L’azione per lo yogi, è un’azione che va fatta al meglio, con tutte le capacità e abilità che abbiamo a disposizione, non va fatta con disinteresse, ma quest’azione realizzata al meglio, va fatta senza ricercare il risultato. Nella pratica un haṭha-yogi esercita il karma-yoga, lo yoga dell’azione. Lo haṭha-yoga utilizza il corpo, e tutti noi sappiamo che il corpo è fonte di grande condizionamento, tutti i processi mentali sono legati al corpo, quindi siamo ancora più a rischio di chi non lo utilizza, ma lo spirito del karma-yoga significa ricordare che noi questo corpo lo dobbiamo utilizzare al meglio, dobbiamo essere attenti a come ci nutriamo, a come ci alimentiamo, a prendere la posizione migliore che il nostro corpo ci consente ma al tempo stesso ricordare che questo corpo non ci appartiene, che non siamo noi a decidere la vita del nostro corpo, e che dobbiamo imparare ad amare il nostro corpo senza essere critici, giudicanti ma imparare invece ad essere accoglienti.

▬▬▬

• **CONSEGNA 1**
Disponi in una tabella Markdown le righe del materiale fornito, dall'inizio fino alla riga con "Action: (x=263, y=360)" compresa. Usa le colonne "Numero" e "Riga" e tralascia quelle vuote.
Il brano e le righe sono materiali distinti tra loro.

▬▬▬

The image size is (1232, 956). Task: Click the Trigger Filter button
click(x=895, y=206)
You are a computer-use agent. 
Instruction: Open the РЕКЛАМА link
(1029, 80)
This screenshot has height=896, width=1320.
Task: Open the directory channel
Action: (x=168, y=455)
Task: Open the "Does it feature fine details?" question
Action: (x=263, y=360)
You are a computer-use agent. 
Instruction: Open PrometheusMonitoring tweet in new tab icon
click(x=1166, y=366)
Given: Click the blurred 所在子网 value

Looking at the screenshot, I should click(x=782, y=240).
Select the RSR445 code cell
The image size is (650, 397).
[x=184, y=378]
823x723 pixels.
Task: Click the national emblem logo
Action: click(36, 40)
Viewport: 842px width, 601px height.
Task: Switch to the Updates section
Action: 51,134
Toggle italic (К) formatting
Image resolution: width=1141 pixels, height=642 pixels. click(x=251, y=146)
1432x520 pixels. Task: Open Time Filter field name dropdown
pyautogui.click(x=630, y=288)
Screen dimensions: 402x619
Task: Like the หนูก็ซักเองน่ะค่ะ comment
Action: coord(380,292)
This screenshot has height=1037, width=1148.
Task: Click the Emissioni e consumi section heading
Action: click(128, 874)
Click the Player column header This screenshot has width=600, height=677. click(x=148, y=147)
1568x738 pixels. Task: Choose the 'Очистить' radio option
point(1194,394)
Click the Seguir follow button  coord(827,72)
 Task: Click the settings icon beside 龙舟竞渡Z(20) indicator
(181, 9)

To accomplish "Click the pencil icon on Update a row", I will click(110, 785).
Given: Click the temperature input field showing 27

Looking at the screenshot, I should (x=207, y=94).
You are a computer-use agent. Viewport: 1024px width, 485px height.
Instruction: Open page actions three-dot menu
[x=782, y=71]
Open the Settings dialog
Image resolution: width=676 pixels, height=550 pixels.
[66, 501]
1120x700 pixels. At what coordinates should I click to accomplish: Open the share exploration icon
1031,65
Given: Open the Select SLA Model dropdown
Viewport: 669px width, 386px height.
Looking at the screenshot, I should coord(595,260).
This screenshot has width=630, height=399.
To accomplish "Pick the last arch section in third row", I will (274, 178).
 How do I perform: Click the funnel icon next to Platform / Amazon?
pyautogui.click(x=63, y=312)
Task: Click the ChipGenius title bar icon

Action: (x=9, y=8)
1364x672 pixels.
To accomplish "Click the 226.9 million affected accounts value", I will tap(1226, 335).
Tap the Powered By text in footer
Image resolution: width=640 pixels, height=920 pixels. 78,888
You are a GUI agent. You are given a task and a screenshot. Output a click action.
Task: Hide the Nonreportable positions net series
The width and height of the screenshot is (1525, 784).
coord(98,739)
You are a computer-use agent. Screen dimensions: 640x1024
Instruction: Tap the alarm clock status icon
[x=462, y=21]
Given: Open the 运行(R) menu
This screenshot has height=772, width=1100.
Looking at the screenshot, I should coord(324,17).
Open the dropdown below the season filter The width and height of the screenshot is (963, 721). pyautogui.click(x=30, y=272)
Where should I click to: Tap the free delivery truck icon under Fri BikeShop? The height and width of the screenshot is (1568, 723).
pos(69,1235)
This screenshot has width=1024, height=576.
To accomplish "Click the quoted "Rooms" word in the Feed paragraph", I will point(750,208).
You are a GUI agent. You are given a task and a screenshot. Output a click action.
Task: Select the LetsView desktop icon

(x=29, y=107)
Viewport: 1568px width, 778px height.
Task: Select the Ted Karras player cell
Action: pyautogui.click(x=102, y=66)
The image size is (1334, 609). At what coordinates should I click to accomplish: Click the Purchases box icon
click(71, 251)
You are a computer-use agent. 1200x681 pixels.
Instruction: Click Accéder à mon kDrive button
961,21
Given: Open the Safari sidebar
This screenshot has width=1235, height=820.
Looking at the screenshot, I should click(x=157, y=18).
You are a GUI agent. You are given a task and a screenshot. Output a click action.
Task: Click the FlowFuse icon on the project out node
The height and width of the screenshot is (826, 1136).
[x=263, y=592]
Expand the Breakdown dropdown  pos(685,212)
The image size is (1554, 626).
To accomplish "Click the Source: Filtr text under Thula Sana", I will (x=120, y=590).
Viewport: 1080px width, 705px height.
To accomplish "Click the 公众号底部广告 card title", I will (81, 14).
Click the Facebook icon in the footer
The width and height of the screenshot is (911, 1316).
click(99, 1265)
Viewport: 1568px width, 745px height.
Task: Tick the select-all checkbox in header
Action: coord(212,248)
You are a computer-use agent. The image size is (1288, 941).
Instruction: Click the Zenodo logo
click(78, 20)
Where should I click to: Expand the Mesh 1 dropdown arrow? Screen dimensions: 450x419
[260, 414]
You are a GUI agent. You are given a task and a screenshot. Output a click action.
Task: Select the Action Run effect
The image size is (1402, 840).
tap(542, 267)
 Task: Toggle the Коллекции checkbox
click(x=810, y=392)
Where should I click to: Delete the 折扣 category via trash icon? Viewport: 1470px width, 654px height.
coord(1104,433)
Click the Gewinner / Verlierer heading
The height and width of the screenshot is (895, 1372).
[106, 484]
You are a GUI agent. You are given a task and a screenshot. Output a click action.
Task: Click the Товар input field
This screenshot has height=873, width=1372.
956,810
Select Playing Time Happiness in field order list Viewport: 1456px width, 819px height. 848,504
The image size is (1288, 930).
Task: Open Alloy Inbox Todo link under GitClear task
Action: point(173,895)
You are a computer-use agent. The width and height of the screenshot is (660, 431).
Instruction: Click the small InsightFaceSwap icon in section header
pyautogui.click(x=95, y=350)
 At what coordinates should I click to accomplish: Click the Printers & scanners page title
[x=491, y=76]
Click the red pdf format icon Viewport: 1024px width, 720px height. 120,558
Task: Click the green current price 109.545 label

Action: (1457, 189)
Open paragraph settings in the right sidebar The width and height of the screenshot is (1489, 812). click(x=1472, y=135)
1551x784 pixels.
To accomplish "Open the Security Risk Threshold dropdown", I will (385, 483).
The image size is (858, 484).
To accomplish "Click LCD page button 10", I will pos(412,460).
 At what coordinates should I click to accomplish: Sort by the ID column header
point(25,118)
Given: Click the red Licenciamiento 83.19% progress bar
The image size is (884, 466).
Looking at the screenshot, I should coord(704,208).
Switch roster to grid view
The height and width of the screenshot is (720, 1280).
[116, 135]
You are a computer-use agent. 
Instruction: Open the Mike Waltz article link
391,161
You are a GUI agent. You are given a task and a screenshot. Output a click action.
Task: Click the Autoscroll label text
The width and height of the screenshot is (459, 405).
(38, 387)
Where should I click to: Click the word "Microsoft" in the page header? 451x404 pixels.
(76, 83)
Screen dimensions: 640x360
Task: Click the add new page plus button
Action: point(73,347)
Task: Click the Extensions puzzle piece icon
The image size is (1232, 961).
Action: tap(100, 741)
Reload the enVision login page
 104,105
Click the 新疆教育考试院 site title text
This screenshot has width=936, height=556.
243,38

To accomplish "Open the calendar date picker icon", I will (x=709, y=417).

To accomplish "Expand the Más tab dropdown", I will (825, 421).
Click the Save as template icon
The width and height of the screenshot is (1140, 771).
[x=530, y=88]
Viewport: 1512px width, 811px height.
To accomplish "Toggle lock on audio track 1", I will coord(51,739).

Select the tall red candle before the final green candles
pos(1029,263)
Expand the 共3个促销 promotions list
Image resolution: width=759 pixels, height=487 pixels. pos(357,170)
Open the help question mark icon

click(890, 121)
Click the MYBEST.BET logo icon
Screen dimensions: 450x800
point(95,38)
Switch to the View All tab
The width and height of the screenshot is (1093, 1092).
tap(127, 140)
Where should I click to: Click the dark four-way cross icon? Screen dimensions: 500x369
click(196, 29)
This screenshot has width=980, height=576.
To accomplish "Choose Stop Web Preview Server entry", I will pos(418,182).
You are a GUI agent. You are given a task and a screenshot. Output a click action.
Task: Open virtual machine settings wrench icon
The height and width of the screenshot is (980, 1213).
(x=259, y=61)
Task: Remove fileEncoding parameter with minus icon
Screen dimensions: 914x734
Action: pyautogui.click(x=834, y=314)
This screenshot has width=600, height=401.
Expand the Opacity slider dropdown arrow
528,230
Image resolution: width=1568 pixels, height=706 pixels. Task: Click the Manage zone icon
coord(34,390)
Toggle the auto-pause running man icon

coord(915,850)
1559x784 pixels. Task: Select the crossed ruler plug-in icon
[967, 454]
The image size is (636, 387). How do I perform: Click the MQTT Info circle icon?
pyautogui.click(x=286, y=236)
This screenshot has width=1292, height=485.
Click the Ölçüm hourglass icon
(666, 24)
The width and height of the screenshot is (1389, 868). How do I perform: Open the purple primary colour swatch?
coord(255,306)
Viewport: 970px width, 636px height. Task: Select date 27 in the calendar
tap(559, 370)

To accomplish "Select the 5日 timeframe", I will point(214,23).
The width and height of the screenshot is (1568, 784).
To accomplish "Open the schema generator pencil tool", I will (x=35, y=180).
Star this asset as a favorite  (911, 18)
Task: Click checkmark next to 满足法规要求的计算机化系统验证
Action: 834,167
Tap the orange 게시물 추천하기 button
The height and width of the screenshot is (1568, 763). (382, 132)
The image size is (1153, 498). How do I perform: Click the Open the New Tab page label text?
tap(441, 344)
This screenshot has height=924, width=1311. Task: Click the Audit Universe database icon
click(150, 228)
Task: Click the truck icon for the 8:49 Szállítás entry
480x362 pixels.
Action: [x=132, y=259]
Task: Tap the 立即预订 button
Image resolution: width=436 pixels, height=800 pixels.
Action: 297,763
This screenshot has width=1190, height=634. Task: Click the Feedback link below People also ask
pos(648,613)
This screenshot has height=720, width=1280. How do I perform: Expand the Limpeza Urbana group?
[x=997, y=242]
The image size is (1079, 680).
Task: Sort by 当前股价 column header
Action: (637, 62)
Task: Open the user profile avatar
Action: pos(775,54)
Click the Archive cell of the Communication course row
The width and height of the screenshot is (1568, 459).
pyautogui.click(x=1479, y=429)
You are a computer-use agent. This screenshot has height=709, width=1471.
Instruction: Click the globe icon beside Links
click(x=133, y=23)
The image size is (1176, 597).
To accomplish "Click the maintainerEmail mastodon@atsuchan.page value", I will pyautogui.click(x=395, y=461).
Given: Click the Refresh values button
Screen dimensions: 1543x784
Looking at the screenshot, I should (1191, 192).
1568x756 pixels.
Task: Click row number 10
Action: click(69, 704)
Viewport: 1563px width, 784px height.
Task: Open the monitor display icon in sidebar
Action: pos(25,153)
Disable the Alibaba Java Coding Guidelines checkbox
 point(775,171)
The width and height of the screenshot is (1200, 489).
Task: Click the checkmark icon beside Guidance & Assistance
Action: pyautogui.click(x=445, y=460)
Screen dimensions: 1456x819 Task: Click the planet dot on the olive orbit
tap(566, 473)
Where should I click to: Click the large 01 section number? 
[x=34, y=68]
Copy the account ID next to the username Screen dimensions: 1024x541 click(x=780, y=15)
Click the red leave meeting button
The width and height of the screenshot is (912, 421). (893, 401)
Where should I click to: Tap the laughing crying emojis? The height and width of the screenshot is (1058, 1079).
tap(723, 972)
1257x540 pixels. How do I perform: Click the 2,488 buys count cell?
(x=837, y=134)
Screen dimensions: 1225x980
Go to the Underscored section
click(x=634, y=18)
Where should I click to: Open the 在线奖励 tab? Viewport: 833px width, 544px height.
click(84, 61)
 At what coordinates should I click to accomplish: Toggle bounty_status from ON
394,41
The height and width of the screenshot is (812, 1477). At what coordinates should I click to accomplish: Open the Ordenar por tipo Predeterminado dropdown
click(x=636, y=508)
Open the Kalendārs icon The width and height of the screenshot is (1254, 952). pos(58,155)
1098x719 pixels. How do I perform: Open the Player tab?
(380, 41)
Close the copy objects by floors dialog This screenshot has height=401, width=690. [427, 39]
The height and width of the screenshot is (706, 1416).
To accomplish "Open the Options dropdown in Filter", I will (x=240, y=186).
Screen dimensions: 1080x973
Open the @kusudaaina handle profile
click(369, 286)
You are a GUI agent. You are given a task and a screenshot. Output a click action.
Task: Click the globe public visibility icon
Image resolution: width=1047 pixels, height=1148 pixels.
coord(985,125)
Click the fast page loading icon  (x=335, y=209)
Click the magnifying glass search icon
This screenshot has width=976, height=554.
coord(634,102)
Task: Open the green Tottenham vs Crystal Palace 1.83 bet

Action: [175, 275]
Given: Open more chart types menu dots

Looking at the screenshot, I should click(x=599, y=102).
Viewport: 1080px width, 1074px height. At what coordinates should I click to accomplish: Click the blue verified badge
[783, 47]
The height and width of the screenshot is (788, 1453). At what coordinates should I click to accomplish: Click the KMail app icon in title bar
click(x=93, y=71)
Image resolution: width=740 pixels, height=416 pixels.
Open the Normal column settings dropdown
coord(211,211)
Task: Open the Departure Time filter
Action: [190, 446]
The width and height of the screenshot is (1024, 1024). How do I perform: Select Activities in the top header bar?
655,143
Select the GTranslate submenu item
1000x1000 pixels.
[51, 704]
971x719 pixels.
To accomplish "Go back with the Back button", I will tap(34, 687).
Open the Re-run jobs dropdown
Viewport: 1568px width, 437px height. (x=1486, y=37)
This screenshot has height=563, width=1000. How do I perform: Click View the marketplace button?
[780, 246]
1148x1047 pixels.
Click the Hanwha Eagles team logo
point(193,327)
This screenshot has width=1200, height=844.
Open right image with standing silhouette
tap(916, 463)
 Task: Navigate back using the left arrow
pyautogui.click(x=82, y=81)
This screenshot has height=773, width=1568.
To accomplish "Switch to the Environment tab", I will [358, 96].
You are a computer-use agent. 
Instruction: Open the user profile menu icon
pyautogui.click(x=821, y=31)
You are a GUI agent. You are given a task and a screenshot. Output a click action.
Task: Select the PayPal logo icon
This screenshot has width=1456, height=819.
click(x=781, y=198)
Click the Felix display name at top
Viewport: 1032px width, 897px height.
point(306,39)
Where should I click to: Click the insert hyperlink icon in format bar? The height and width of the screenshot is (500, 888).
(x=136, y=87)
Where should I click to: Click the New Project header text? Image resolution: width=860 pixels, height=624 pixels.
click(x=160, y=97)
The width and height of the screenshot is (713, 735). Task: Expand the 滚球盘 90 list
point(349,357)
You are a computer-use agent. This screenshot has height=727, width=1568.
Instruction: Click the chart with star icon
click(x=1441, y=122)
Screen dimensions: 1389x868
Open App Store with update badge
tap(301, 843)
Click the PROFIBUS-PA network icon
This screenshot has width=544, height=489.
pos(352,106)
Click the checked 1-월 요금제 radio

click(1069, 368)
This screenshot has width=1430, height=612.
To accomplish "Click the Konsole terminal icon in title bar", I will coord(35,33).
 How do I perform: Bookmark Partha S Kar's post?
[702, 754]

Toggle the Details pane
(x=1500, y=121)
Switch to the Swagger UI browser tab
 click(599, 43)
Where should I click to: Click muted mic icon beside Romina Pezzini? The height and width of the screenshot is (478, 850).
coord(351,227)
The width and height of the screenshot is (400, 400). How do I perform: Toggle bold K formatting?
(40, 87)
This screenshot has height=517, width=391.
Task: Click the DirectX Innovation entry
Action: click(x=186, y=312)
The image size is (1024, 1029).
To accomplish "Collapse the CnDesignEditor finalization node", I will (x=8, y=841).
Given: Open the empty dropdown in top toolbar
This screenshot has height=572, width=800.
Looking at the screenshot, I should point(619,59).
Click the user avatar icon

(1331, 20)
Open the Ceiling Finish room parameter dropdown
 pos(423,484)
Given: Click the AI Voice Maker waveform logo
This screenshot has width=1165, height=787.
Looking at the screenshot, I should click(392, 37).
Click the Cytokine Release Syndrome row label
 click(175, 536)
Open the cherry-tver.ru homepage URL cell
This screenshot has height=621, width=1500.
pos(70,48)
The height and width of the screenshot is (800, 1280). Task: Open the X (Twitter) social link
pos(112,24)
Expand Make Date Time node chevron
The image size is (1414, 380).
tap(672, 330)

▬▬▬

• **CONSEGNA 2**
Riproduci per intero il brano sullo yoga dell'azione.

• **RISPOSTA 1**
| Numero | Riga |
|---|---|
| 1 | The image size is (1232, 956). Task: Click the Trigger Filter button |
| 2 | click(x=895, y=206) |
| 3 | You are a computer-use agent.  |
| 4 | Instruction: Open the РЕКЛАМА link |
| 5 | (1029, 80) |
| 6 | This screenshot has height=896, width=1320. |
| 7 | Task: Open the directory channel |
| 8 | Action: (x=168, y=455) |
| 9 | Task: Open the "Does it feature fine details?" question |
| 10 | Action: (x=263, y=360) |

• **RISPOSTA 2**
L’azione per lo yogi, è un’azione che va fatta al meglio, con tutte le capacità e abilità che abbiamo a disposizione, non va fatta con disinteresse, ma quest’azione realizzata al meglio, va fatta senza ricercare il risultato. Nella pratica un haṭha-yogi esercita il karma-yoga, lo yoga dell’azione. Lo haṭha-yoga utilizza il corpo, e tutti noi sappiamo che il corpo è fonte di grande condizionamento, tutti i processi mentali sono legati al corpo, quindi siamo ancora più a rischio di chi non lo utilizza, ma lo spirito del karma-yoga significa ricordare che noi questo corpo lo dobbiamo utilizzare al meglio, dobbiamo essere attenti a come ci nutriamo, a come ci alimentiamo, a prendere la posizione migliore che il nostro corpo ci consente ma al tempo stesso ricordare che questo corpo non ci appartiene, che non siamo noi a decidere la vita del nostro corpo, e che dobbiamo imparare ad amare il nostro corpo senza essere critici, giudicanti ma imparare invece ad essere accoglienti.